So using C++ will make your code 100 times faster, and your application will, as a result, be 1% faster, which is utterly useless. And if you write it in C++ you'll need months, whereas using Python you'll be finished much faster and have lots more fun.
Using C++ could even make it a lot slower, because in Python you can very easily build more scalable algorithms by using super powerful primitives like hashes, sets, generators, etc, try several algorithms in 5 minutes to see which one is the best, import a library which already does 90% of the work, etc.
Write it in Python.
Yes. Python is much easier to use than c++ for something like this. You may want to use it as a front-end to a DB such as sqlite3
Maybe you should take a look at this project:
Moovida
It's a complete media center, open source, written in python that is easy to extend. I don't know if it will do exactly what you want out of the box but you can probably easily add the features you want.

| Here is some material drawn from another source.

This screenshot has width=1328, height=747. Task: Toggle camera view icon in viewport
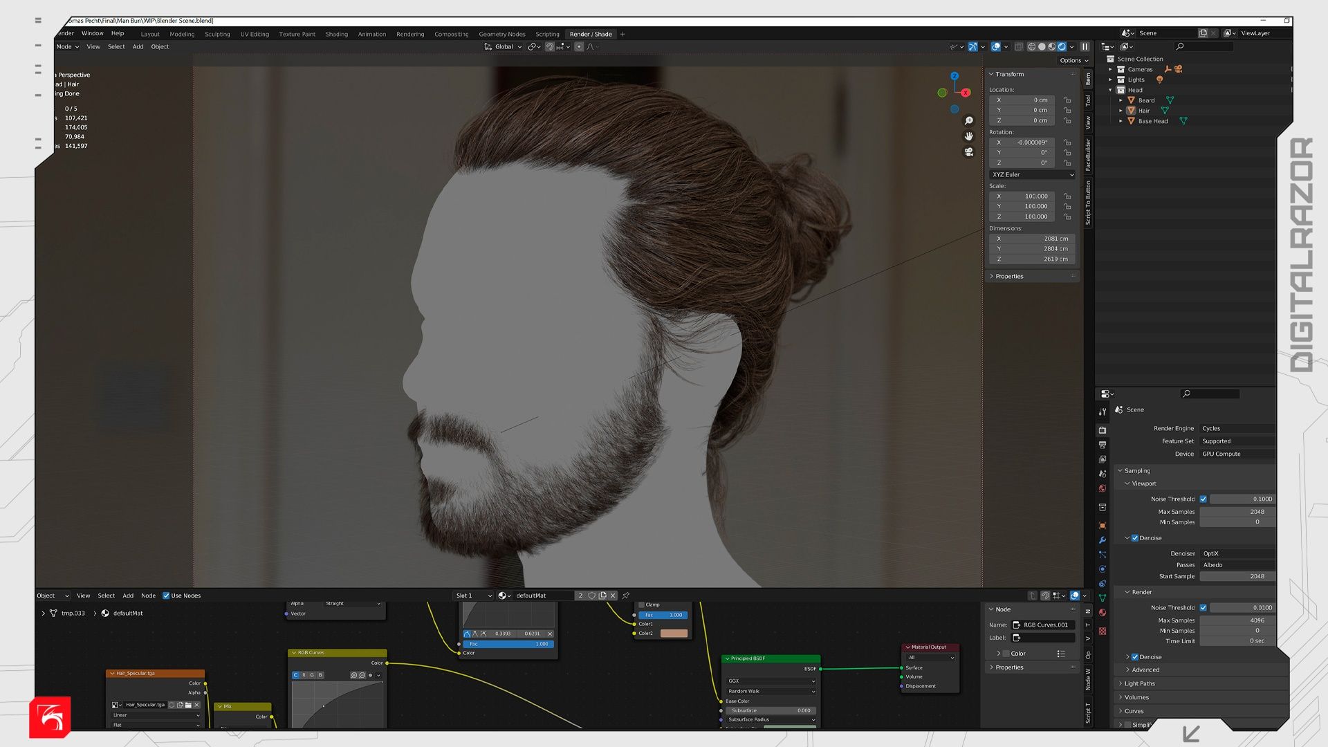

Of course you can use almost any programming language for almost any task. But after noting that, it's also obvious that different languages are also differently well adapted for different tasks.
C/C++ are languages that are very "hardware friendly". Basically, the languages are just one abstraction level above assembler, with C's use of pointers etc. C++ is almost like a (semi-)portable object oriented assembler, if one wants to be funny. :) This makes C/C++ fast and good at talking to hardware.
But those same features become mis-features in other cases. The pointers make it possible to walk all over the memory and unless you are careful you will leak memory all over the place. So I would say (and now C people will get angry) that C/C++ in fact are directly inappropriate for what you want to do.
You want a language that are higher, does more things like memory management automatically and invisibly. There are many to choose from there, but without a doubt Python is eminently suited for this. Python has the last couple of years emerged as The New Cool Language to write these kind of softwares in, and much multimedia software such as Freevo and the already mentioned Moovida are written in Python.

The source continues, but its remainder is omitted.